The parents say Denver-based Frontier should have called them to ask them if it was okay to drive the children to a hotel before they decided to make that move.

Etta, age 7, and Carter, age 9, were flying July 22 from a visit to see their grandparents in Des Moines, Iowa back home to Orlando, scheduled to arrive at 10:46 p.m.

But storms in Orlando caused a ground stop, and the flight diverted to Atlanta late at night.

The incident highlights what can go wrong when children fly unaccompanied -- even on a nonstop route -- if a flight is diverted to an unfamiliar city.

While the Frontier flight diverted to Atlanta, sometimes flights get diverted to an airport in a small town where the airline may not even have staff.

“This was the first year I said okay, they’re old enough to fly on their own, they know their phone number, they know their address,” said Etta and Carter’s mother Jennifer Ignash. But when the flight got diverted, “it was like, okay, panic.”

Frontier charges a $110 unaccompanied minor fee per child and does not allow unaccompanied minors on connecting flights.

The airline said in keeping with its policy, “the children were attended to at all times by a Frontier supervisor, placed in a hotel room overnight, and provided with food. Our records show that the children were in contact with their mother before being transported to the hotel and with their father the following morning before leaving on the continued flight.
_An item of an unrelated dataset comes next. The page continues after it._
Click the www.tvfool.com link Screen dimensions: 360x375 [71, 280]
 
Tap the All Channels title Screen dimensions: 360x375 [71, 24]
We understand how an unexpected delay caused by weather can be stressful for a parent and our goal is to help passengers get to their destinations as quickly and safely as possible.”

Ignash, who was waiting at the Orlando airport for her children that night, said multiple flights were diverted from Orlando, and “when that happens, it’s just a madhouse.” She got word that the children’s flight was diverted, and tried calling Frontier’s customer service line but says they couldn’t get her information about her children.

Ignash says she didn’t get a call from a Frontier employee until the next morning.

But an older unaccompanied minor on the flight let the children use his cell phone to call and text their parents.

“Without that child, we would have had zero idea where our kids were,” Ignash said.

Ignash says an employee using a personal vehicle took the children to a hotel, where six kids from the flight stayed in adjoining hotel rooms. The parents say they do not know who the employee was who drove the children or stayed with them in the hotel room.

“We never gave approval for that to happen,” Etta and Carter’s father, Chad Gray, said.

Alan Armstrong, an Atlanta aviation attorney Gray contacted, said he thinks there should be procedures and personnel at the airport to handle the problem.

“They just make it up as they go along,” Armstrong said.

Ignash said if parents decide to let their children fly as an unaccompanied minor, they should "understand what the airline's policy and procedure is and get a direct contact."

Gray said the worst part was not knowing what was happening.

“It was a bunch of circumstances that came into play all at the same time. I just don’t think Frontier is prepared to handle all those at once,” Gray said. “You like to minimize the risk that your kids have and you want to protect them. And not having any control over the process whatsoever, I think, is really, really frustrating.”